I don’t know if this counts as spoilers, but the Doom Slayer accomplishes every single one of his goals. He stops the invasion by killing the Hell Priests, he defeats the Khan Maykr, and then he goes along on his merry way.
It’s a straightforward story, and I appreciate that. However, things are muddied up a tad thanks to a plethora of Codex entries. See, throughout the game, one of the items you can find and collect are these Codex pages, texts that extend your knowledge of Doom lore.
You learn about Hell’s hierarchy, the rise of the Maykr society, the fall of Argent D’Nur. It’s a bunch of cool stuff, and a lot of it is interesting. However, it can get a bit confusing, especially when coupled with the Codex entries from the first game.

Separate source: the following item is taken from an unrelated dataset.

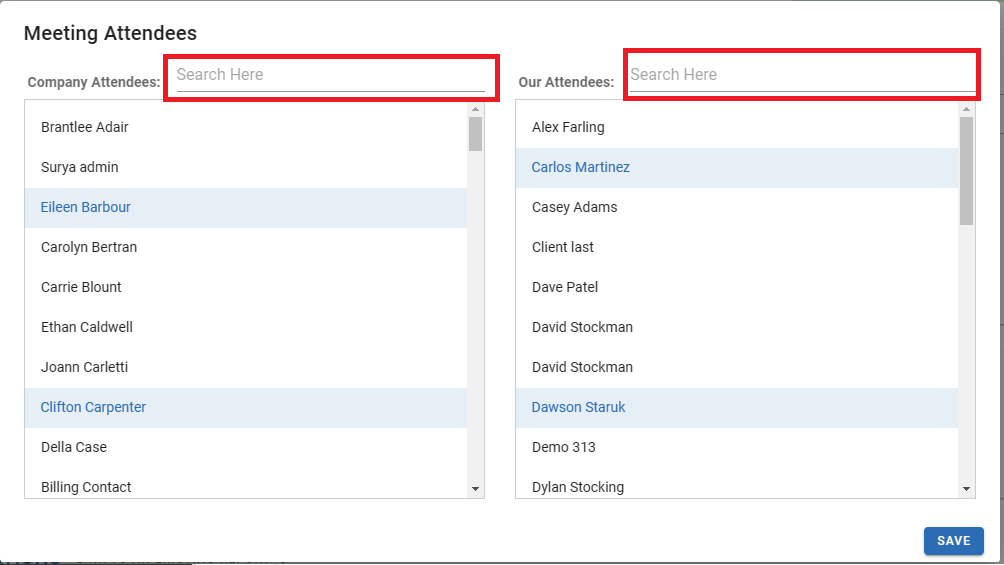This screenshot has height=565, width=1004.
Task: Deselect Clifton Carpenter from company attendees
Action: coord(93,407)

For example, in the first game, Argent energy was said to come directly from Elemental Wraiths trapped in Hell. The Wraiths’ souls made a Well that stores this hellish energy, and that’s what insane and idiotic human scientists were trying to tap into as a resource.

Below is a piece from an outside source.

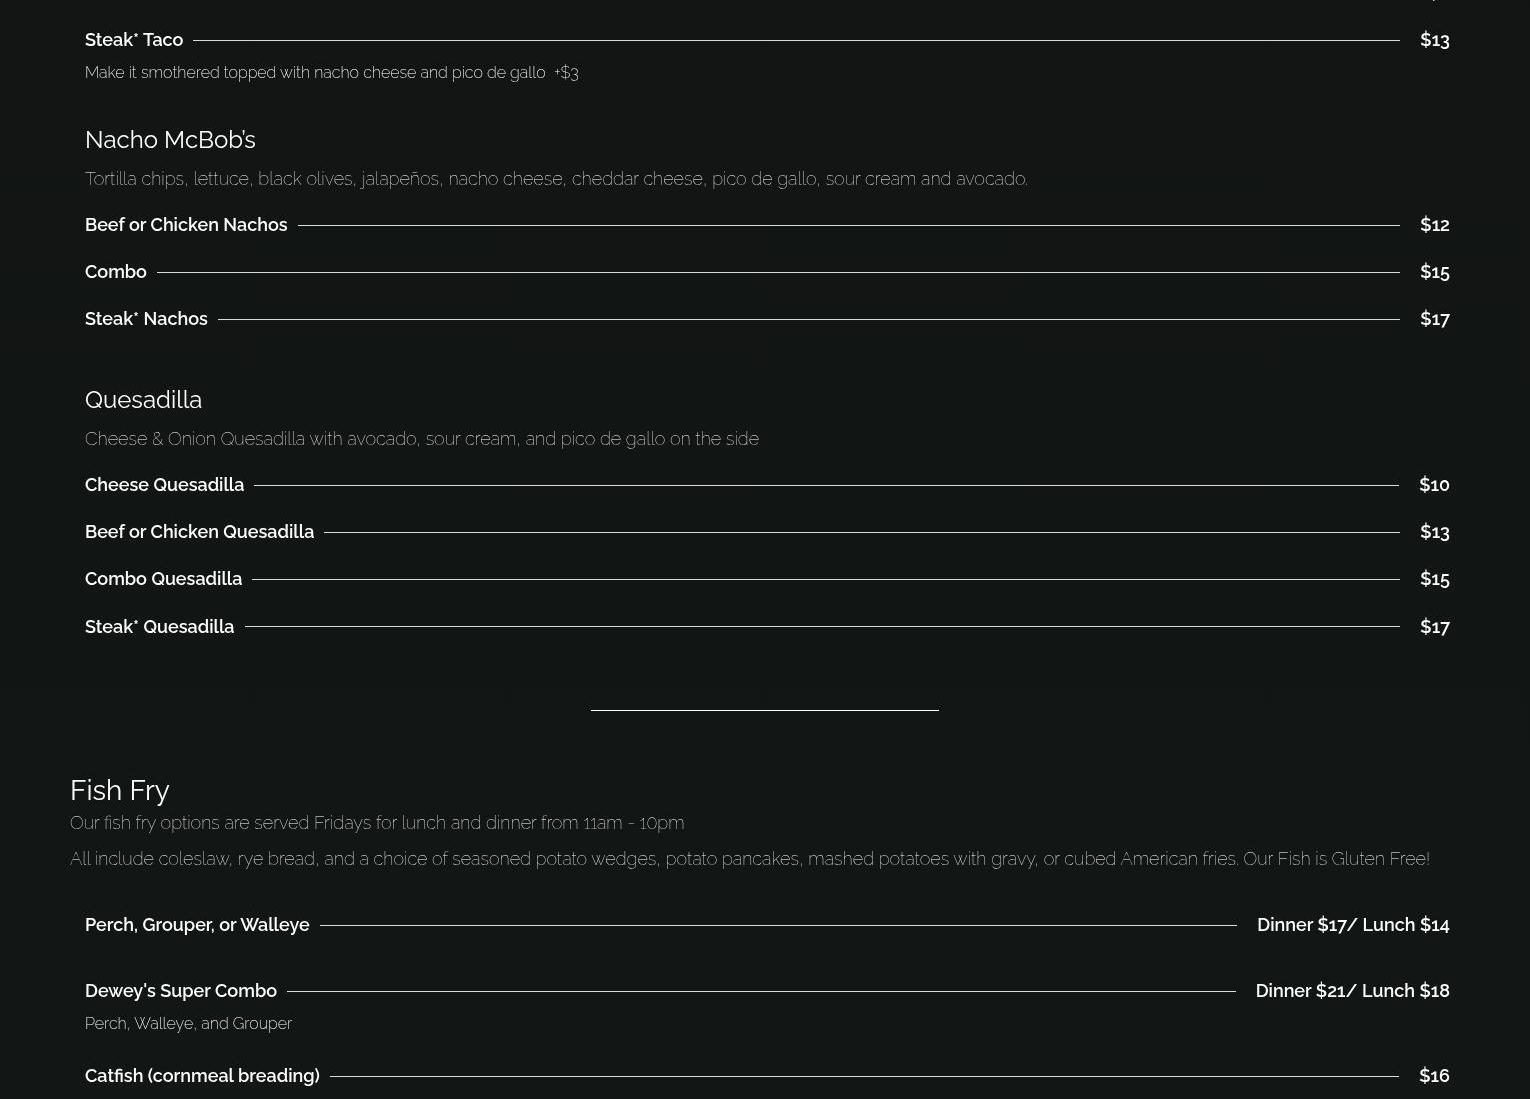Click the Steak Nachos $17 price
1530x1099 pixels.
point(1434,319)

Doom Eternal complicates the process a bit. According to new Codex entries, Argent Energy is made using energy from Sentinels and the power of tortured souls in Hell, and it is then purified by the Elemental Wraiths due to Maykr technology.
Yeah, me too.
It’s a minor grievance though. I’m not playing Doom Eternal for the story.
My bigger story gripe actually deals with how the game handles the Slayer himself.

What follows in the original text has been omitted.